**DOCUMENT SEGMENT:**
------------

Blurred Lines

O-SCR-63There has always been what I call a ‘soft’ boundary between home and school. It’s the reason kids don’t see their teachers as working or why they don’t understand that taking an eraser from the supply closet without permission is, in reality, no different from taking an eraser from a store without paying for it.

Ideally, home and school should work in conjunction with one another.


On the surface, parents and educators are both working toward the same goal: raising functional, respectful human beings that can multiply and know when the Magna Carta was signed. When parenting and education go hand in hand, reinforcing the messages that are integral to both, it is overwhelmingly positive. But in order for that to work as it should, there need to be clear boundaries.

A spate of recent articles, reminders, and conversations with other parents has lately got me to thinking. Are schools taking on roles that should fall squarely on the side of home? Are parents responsible for influencing educational policies that should solely be the role of schools?

I don’t think there is a cabal of evil teachers sitting around trying to usurp the role of parents. Nor do I think a group of masked parents meet in the dark of night plotting a malicious coup to seize control of the classroom. What I do think, for the most part, is that parents and schools have the best interests of children at heart.

Yet I also strongly believe there needs to be a firm separation of home and school. There need to be clear lines drawn in the sand of childhood. And those lines are getting smudged.

Take for instance, what one article refers to as Lunch Box Policing. 


Should a school be able to dictate what someone else’s child has for lunch or snack? Telling a parent that they can’t pack X or that a child must have Y as part of their food intake is not the business of the school, that is the responsibility of the parent. While the intentions may understandable and good, the outcome is often not. Should physical activity and outdoor free play be a priority in gym class and recess? Absolutely. Should schools ban selling soda and chips and chocolate bars? Yes. Should a school integrate a lesson about making healthy choices? Maybe, although even that gets a bit dicey in the wording.

Within bounds: “In an effort to combat childhood obesity, we’ve decided to stop selling soda on campus.”

Out of bounds: “Your child must have a banana and an apple for snack.”

lunch line

The same is true in reverse. The majority of us did not go to school and study education. The majority of us are not keeping up with the latest research on how kids learn or what the latest recommendations are. Therefore, we really have no business demanding that a school does or does not do something with regard to learning. A prime example? Homework.

Within bounds: “Mrs. Z, I’ve noticed that Zander has upwards of three hours of homework a night. It’s affecting all the other aspects of his life; his friends and sports, even time with his family. Is there a time we could meet to discuss?”

Out of bounds : “I don’t care that the latest research says homework has no benefit. I think my child should have homework. I’m going straight to the board about this.”

Should a school integrate lessons about inclusion? Yes, absolutely. Should they work with children about respecting the feelings of others? For sure. Ideally, school should reinforce what is being taught at home, the same way that homework, if given, is reinforcing what a child learned at school. Should those lessons in inclusion include a policy regarding birthday parties and who a child can or cannot invite? Nope. That is overstepping the role of school, in my opinion, regardless of intention.

Parents can be wonderful resources, and a smart school knows how to tap into those resources. But it’s easy for parents to overstep that boundary, and if that happens, things can get ugly. Parents have no place dictating what does or does not go on in the classroom. I’m not addressing those times when you must advocate for your own child, but normal circumstances. A parent should never be in the classroom to the point when it is interfering with a lesson, and never ever uninvited. That would be like having the nosy intern spend the day sitting on the corner of your desk while you’re trying to work.

------------

**RECORDS SHOWN:**
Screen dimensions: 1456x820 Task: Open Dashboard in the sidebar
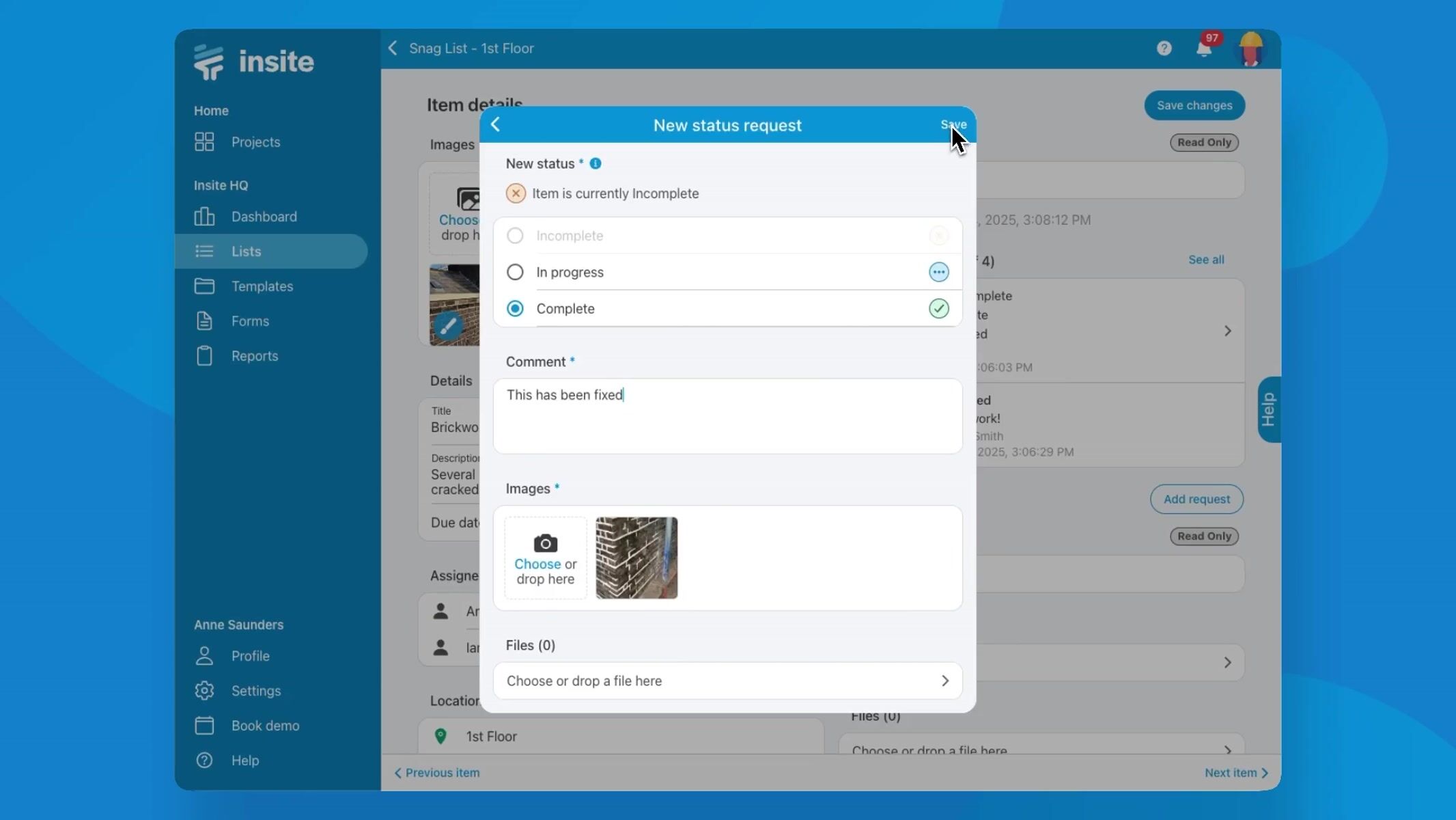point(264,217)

------------

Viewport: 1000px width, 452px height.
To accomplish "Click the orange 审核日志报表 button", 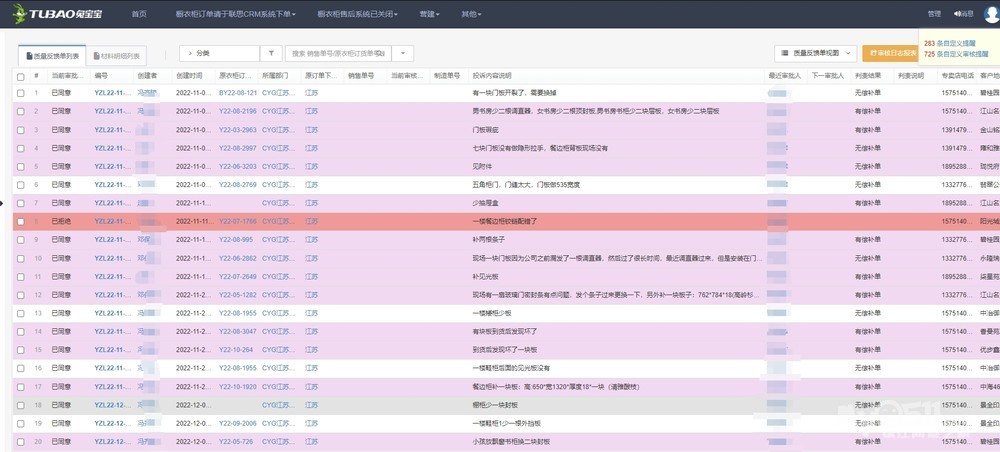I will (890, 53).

------------

**PROMPT 1:** From the essay on home and school boundaries, write out the passage that begins with the words "Yet I also strongly" and ends after the words "in the wording.".
**PROMPT 2:** List every specific food or drink that the essay on home and school boundaries mentions by name.

**FULL RESPONSE 1:**
Yet I also strongly believe there needs to be a firm separation of home and school. There need to be clear lines drawn in the sand of childhood. And those lines are getting smudged.

Take for instance, what one article refers to as Lunch Box Policing. 


Should a school be able to dictate what someone else’s child has for lunch or snack? Telling a parent that they can’t pack X or that a child must have Y as part of their food intake is not the business of the school, that is the responsibility of the parent. While the intentions may understandable and good, the outcome is often not. Should physical activity and outdoor free play be a priority in gym class and recess? Absolutely. Should schools ban selling soda and chips and chocolate bars? Yes. Should a school integrate a lesson about making healthy choices? Maybe, although even that gets a bit dicey in the wording.

**FULL RESPONSE 2:**
- soda
- chips
- chocolate bars
- banana
- apple